**Data provided**:

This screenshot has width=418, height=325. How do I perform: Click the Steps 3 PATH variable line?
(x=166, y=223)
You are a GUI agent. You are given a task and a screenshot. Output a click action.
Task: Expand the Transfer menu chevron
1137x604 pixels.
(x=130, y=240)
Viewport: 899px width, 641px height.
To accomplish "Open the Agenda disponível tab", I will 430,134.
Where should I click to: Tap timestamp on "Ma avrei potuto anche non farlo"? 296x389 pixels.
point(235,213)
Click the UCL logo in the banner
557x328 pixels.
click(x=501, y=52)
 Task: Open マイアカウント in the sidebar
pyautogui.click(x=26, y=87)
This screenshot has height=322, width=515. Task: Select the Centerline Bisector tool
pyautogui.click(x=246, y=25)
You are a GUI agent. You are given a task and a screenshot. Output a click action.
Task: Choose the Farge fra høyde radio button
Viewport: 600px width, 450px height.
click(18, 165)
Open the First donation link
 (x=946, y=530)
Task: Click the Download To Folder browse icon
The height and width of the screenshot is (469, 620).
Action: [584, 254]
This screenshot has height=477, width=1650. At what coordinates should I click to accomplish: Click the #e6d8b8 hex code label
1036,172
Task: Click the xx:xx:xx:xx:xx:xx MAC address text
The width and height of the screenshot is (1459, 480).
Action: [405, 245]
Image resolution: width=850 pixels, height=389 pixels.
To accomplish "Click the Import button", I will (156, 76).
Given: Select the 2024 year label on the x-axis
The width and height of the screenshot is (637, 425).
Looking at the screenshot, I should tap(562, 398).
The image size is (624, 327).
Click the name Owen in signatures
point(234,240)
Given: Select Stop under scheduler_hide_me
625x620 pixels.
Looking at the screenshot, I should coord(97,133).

**Exercise aim**:
From the line containing "Open the First donation link" to the last line of the listing, write everything out exactly. Nothing outside that stretch belongs.

**Answer to this task**:
Open the First donation link
 (x=946, y=530)
Task: Click the Download To Folder browse icon
The height and width of the screenshot is (469, 620).
Action: [584, 254]
This screenshot has height=477, width=1650. At what coordinates should I click to accomplish: Click the #e6d8b8 hex code label
1036,172
Task: Click the xx:xx:xx:xx:xx:xx MAC address text
The width and height of the screenshot is (1459, 480).
Action: [405, 245]
Image resolution: width=850 pixels, height=389 pixels.
To accomplish "Click the Import button", I will (156, 76).
Given: Select the 2024 year label on the x-axis
The width and height of the screenshot is (637, 425).
Looking at the screenshot, I should tap(562, 398).
The image size is (624, 327).
Click the name Owen in signatures
point(234,240)
Given: Select Stop under scheduler_hide_me
625x620 pixels.
Looking at the screenshot, I should coord(97,133).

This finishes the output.